:: Assignment ::
Find the line with "Task: Go back using the Back button" in the entries below. Repeat it, every following line, and the line with "You are a computer-use", exactly and with nothing added.

[Entries taken from a collection]
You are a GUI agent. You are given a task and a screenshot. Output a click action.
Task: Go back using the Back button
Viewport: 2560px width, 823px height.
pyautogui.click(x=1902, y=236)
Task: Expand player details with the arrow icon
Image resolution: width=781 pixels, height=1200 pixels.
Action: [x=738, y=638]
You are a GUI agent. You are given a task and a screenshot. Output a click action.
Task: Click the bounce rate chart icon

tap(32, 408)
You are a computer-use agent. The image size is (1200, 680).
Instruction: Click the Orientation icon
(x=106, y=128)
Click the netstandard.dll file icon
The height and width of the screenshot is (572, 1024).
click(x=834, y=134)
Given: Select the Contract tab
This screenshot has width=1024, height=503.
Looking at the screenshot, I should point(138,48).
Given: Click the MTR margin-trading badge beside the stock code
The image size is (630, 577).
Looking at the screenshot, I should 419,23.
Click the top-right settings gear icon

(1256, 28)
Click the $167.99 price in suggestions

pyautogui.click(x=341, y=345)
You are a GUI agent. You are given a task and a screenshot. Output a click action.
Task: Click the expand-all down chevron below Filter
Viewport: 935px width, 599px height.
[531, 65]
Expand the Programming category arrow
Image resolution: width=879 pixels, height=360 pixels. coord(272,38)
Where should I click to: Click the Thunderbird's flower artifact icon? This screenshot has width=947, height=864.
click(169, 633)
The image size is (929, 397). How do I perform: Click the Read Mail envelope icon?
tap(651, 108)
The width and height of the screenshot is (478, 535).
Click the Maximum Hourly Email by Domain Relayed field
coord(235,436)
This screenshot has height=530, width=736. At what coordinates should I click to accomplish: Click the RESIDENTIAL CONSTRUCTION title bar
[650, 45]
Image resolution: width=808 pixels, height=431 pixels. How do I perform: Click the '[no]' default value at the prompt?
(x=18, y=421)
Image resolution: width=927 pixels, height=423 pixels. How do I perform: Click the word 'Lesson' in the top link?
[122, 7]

:: Exercise solution ::
Task: Go back using the Back button
Viewport: 2560px width, 823px height.
pyautogui.click(x=1902, y=236)
Task: Expand player details with the arrow icon
Image resolution: width=781 pixels, height=1200 pixels.
Action: [x=738, y=638]
You are a GUI agent. You are given a task and a screenshot. Output a click action.
Task: Click the bounce rate chart icon

tap(32, 408)
You are a computer-use agent. The image size is (1200, 680).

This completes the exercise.